井川:確率的にいうとそうですね。パチンコは20%近く、競馬では最初から25%引かれてるわけですが、カジノではバカラで2.3%くらいですし、カジノ全体を平均してもカジノ側が抜いているのは5%もいってないんです。これは私の自論なんですけど、松井さんの本も拝見しましたけれども、全く同意見でしてそもそも日本のコンビニの数ほどあるパチンコ屋を野放しにしておいて、“日本にカジノができることによるギャンブル依存症”の増加を心配するのはナンセンス。カジノを3つ4つ作ったって関係ないと思うんです。
私がいつも言っているのが、カジノができるのは日本のギャンブル中毒者には朗報ですよ。だって競馬は25%、パチンコ屋は20%、宝くじは50%抜かれるわけですから。それに比べて3%しかないカジノはよっぽど良心的なんですよ。

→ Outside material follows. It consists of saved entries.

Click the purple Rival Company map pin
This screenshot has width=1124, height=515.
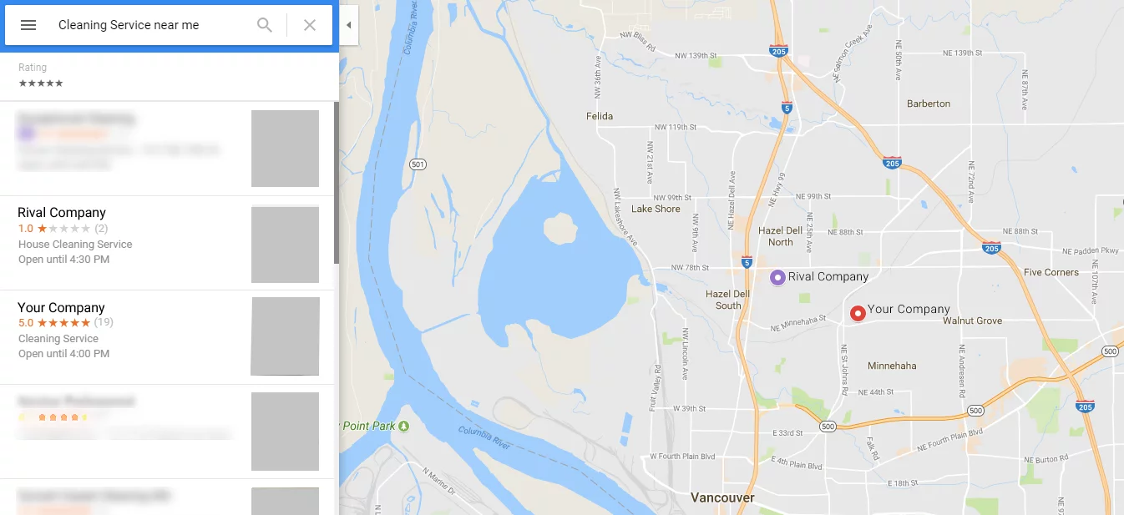[777, 277]
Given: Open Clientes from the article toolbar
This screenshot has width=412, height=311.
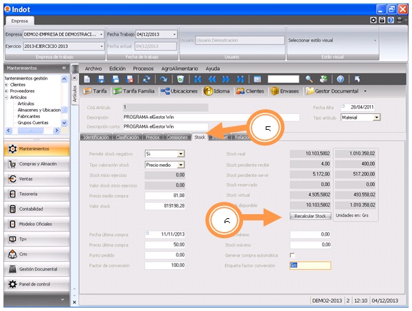Looking at the screenshot, I should (250, 91).
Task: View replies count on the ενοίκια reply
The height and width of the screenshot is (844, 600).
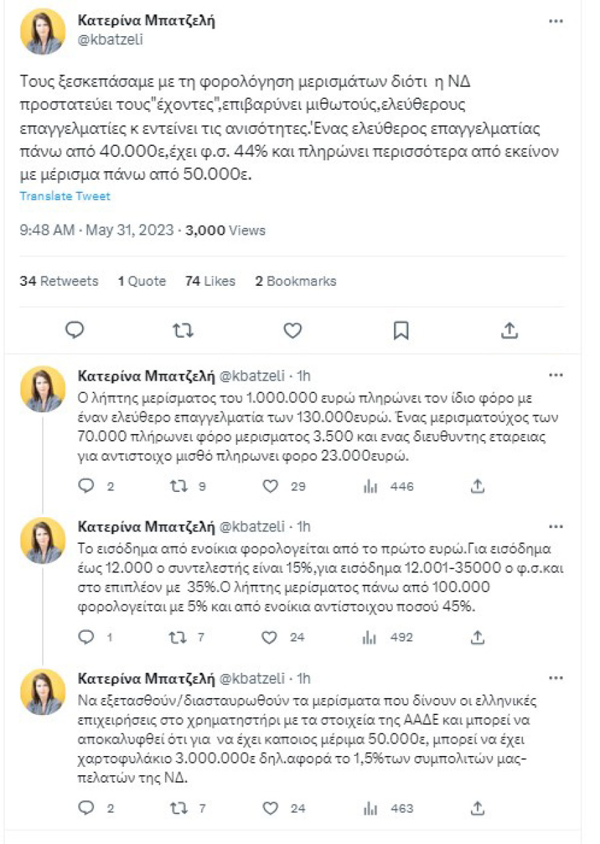Action: click(x=89, y=637)
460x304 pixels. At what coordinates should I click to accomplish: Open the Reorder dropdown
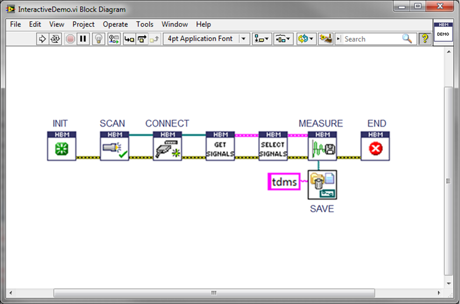305,39
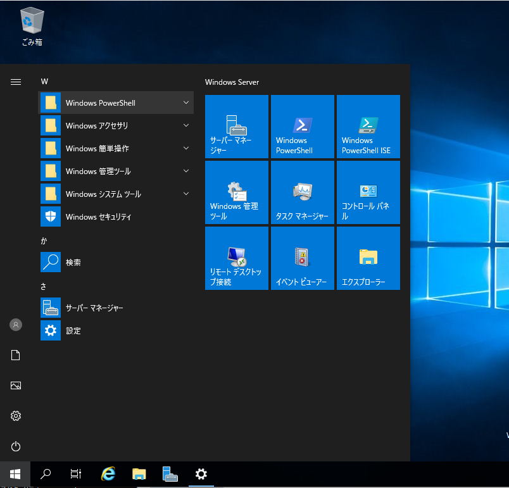Click the hamburger menu to expand Start
Screen dimensions: 509x488
coord(16,82)
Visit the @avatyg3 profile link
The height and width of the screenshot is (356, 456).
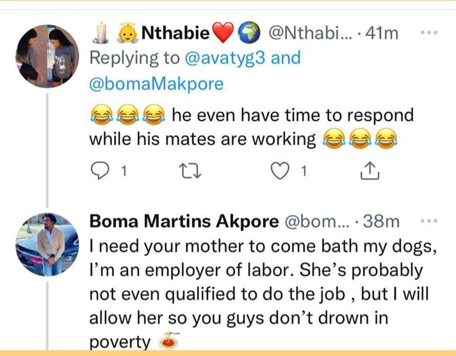coord(226,58)
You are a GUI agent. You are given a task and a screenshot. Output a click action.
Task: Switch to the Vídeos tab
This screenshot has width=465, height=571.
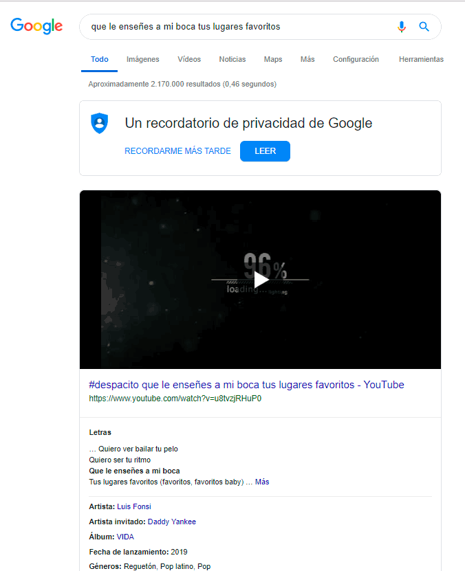(x=189, y=59)
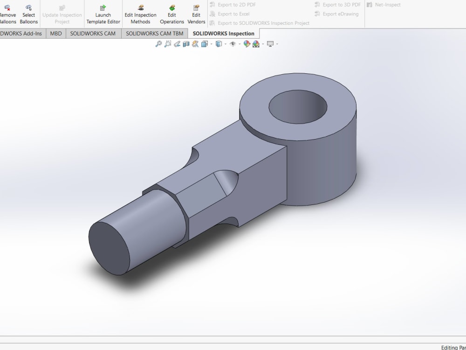Screen dimensions: 466x350
Task: Switch to the SOLIDWORKS CAM tab
Action: pos(93,33)
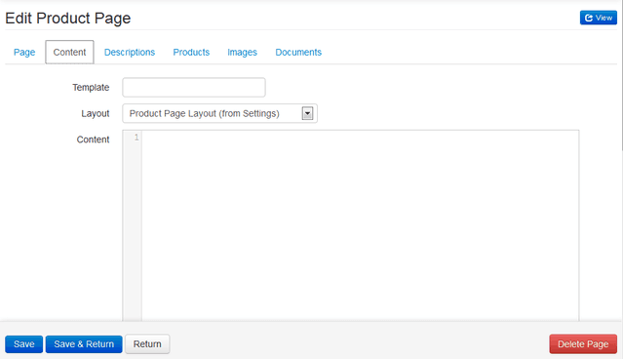Click inside the Template input field

(194, 87)
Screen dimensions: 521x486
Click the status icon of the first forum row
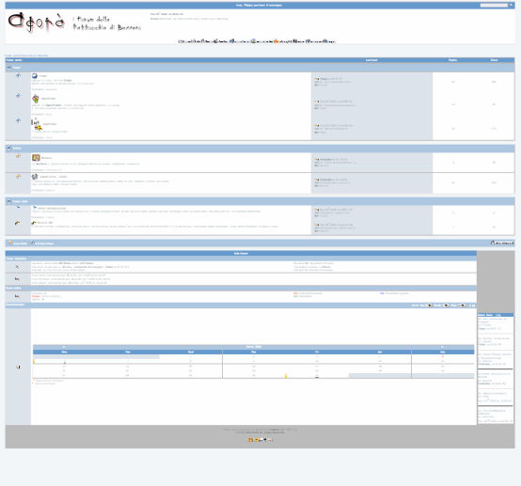(18, 75)
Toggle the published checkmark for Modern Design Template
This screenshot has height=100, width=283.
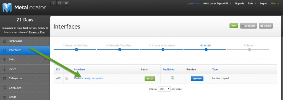[x=172, y=78]
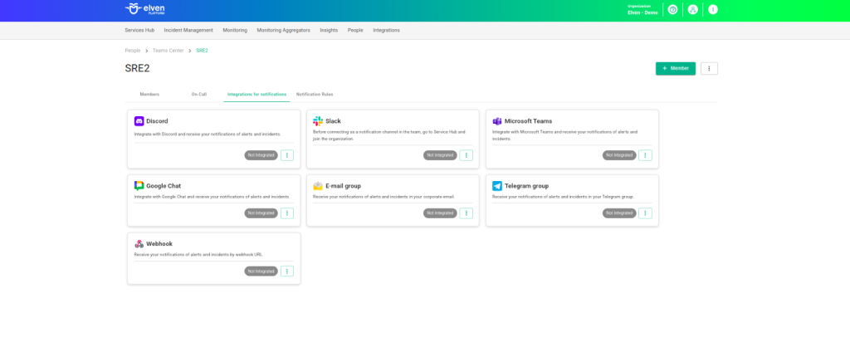
Task: Click the Telegram group logo icon
Action: [x=497, y=186]
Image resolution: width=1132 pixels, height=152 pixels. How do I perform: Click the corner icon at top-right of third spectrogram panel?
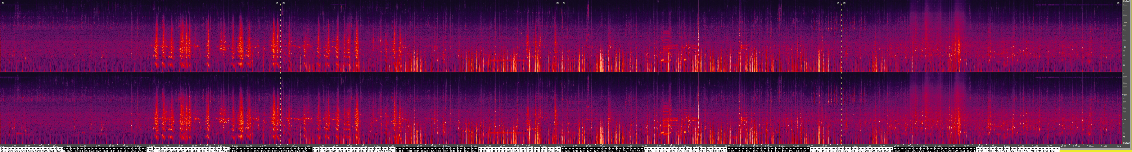click(838, 3)
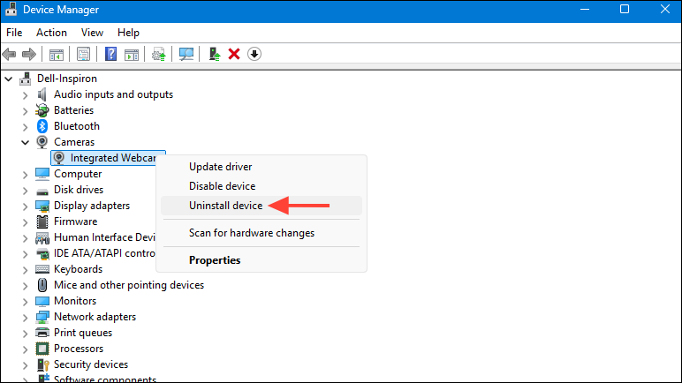Collapse the Cameras category

pos(24,142)
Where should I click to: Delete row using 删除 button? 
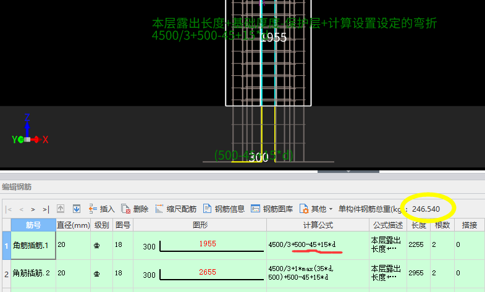(x=135, y=209)
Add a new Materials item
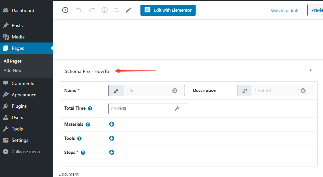The height and width of the screenshot is (177, 323). point(112,124)
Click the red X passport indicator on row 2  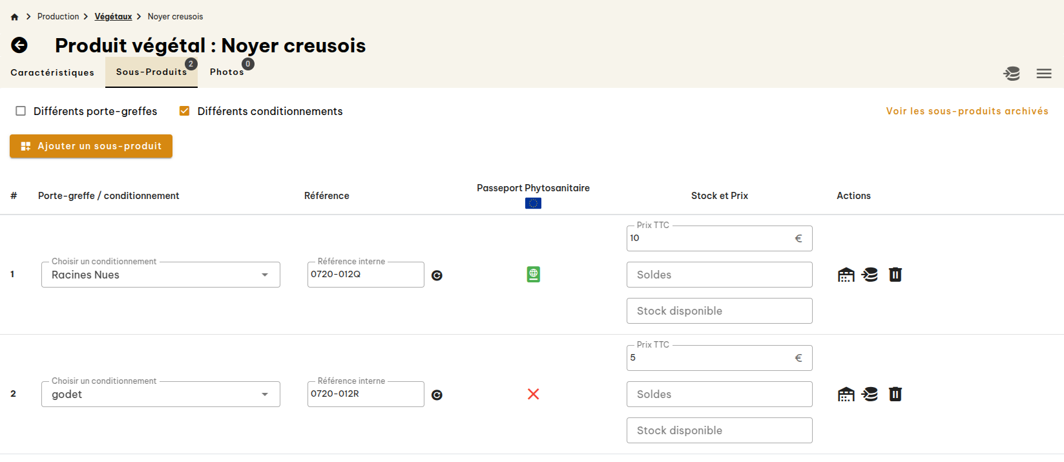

松井:むしろカジノができたら、ギャンブル依存症の患者数は減るはずですよね。

井川:たぶんそうですよね。

松井:例えば、釣り好きの人は四六時中釣りのことを考えて釣り堀に入り浸っても“釣り依存症”なんて言われないですよね。でも四六時中ギャンブルのことを考えてカジノに入り浸ると“ギャンブル依存症”と言われてしまう。要は“金を損するかどうか”なんですよね。買い物依存症も同様だと思います。

井川:そうなんですよね。法案に反対の人たちがどうして「他人様がギャンブルやろうがやるまいが関係ないのに反対するのか」っていったらね、“借金を作って周りに迷惑かけるかもしれない”とかが理由として浮上してくるわけですが、それを言ったら登山だって釣りだって遭難して家族を悲しませるリスクがあるわけです。要するに日本って先に感情が出ちゃって、そこに理屈をくっつけてくるから“理屈が方便”になってしまうんですよね。

パチンコとカジノの仁義なき戦い

松井:これでもしカジノに人気が出て、「試しに行ったら面白かった」っていう人って、一番反対していたおばさんだったりするんですよ。知らずに反対しているだけで、「いつもパチンコ行っていたけどカジノもいいじゃん」っていう風にね。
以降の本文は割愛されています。